Terza Lucca, Gianluca Madda è il gran colpo del Massa Macinaia
Il nuovo acquisto spiega i motivi per cui è sceso dalla Prima: "Ho problemi di lavoro, non posso allenarmi in una certa maniera e la domenica sono impegnato"

Cena al "Gelatomania" di San Concordio a Lucca per il Massa Macinaia del presidente Giacomo Tuccori e del tecnico Antonio Ricci. Stando a chi ha visto le prime partite della squadra di “Riccione” balzano subito all’occhio i valori tecnici indiscussi, ma c’era bisogno di un attaccante che potesse reggere il peso della prima punta al fianco del quotato e blasonato Alessandro Francone.

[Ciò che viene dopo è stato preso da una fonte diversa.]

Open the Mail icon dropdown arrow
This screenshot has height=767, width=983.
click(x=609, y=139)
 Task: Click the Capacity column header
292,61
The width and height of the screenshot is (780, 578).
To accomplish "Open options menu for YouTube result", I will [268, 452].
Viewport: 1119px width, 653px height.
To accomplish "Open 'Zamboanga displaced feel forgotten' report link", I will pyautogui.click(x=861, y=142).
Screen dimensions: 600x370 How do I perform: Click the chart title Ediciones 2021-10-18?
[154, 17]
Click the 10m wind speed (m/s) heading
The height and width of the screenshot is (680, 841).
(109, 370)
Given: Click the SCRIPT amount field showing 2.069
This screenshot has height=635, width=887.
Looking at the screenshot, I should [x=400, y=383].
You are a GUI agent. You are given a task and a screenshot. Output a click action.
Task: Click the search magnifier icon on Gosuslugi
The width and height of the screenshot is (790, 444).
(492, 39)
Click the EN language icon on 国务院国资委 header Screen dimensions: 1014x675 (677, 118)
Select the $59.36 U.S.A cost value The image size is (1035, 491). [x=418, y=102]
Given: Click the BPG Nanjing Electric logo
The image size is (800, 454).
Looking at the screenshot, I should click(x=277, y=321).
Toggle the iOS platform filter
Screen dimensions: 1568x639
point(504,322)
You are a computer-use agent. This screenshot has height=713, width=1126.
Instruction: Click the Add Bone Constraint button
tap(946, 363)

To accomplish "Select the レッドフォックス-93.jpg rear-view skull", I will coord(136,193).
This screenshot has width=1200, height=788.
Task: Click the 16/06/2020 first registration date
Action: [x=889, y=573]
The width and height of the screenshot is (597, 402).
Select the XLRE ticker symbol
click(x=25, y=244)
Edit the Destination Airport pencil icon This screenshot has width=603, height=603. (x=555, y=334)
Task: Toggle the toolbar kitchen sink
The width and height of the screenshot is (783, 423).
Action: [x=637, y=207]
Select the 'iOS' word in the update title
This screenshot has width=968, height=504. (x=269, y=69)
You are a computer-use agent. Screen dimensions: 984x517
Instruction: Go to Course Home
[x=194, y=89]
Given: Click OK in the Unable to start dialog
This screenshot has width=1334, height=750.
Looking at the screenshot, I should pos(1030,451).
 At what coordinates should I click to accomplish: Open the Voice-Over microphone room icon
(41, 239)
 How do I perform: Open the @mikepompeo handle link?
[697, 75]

L’ex Empoli, Fortis Lucchese e Lucchese ha talento e scatto facile, ma c’era bisogno di una prima punta che potesse dividere con lui le attenzioni dei difensori. Ed è con questo preciso obiettivo che il Massa Macinaia ha presentato al "Gelatomania" Gianluca Madda, classe 1987 e già attaccante di Molin Nuovo, Folgor Marlia, Castelvecchio e Coreglia. Tra la pizza che arriva in quantità industriali e la focaccia farcita, cerchiamo di capire quali sono le condizioni dell’ultimo arrivato alla corte di Ricci.
Classe 1987, fino ad ora ha sempre giocato dalla Prima categoria in su. Non è presto all’età di 27 anni scendere già in Terza categoria? “Non c’è solo l’aspetto fisico e atletico a condizionare le scelte di un calciatore dei nostri livelli. C’è anche l’aspetto lavorativo e gli impegni personali. A settembre avevo addirittura pensato di smettere”.
Lavoro? “Ho conseguito la laurea in scienze motorie, con una successiva specializzazione in Osteopatia. Una professione che mi piace, dove mi dedico alla cura della postura attraverso la ginnastica e la cura dei muscoli scheletrici con le mani”.
Impegnato anche la domenica? “Sì, spesso. Praticamente impossibile fare seconda o prima categoria”.
Radio mercato dava Gianluca Madda impegnato con il Vorno durante il periodo estivo. "E’ vero, a Vorno gioca mio fratello e con Mister Dal Porto ho fatto la preparazione, seppur in modo saltuario proprio a causa del lavoro. Potevo dare una mano alla squadra quando ero disponibile, ma è dura prendere impegni parttime nel calcio”.
Una idea della Terza categoria? “La differenza rispetto alle partite delle domenica sono nel ritmo. In terza c’è minore velocità. Posso invece dire che dal punto di vista tecnico non ho trovato al momento grandi differenze con le categorie superiori: in Terza non mancano giocatori di qualità, ci sono ex professionisti e ragazzi che hanno fatto l’eccellenza, difensori e registi di vecchia data che sono scesi per motivi anagrafici ma non per limiti di piedi e senso tattico”.
Non a caso lei gioca insieme ad Alessandro Francone. "Uno dei motivi per cui ho scelto Massa Macinaia è proprio il fatto di giocare con lui. Tecnicamente è un fuoriclasse per la categoria. Con un compagno di reparto come Alessandro, sarà più gratificante fare sponde, aprire gli spazi e servire assist”.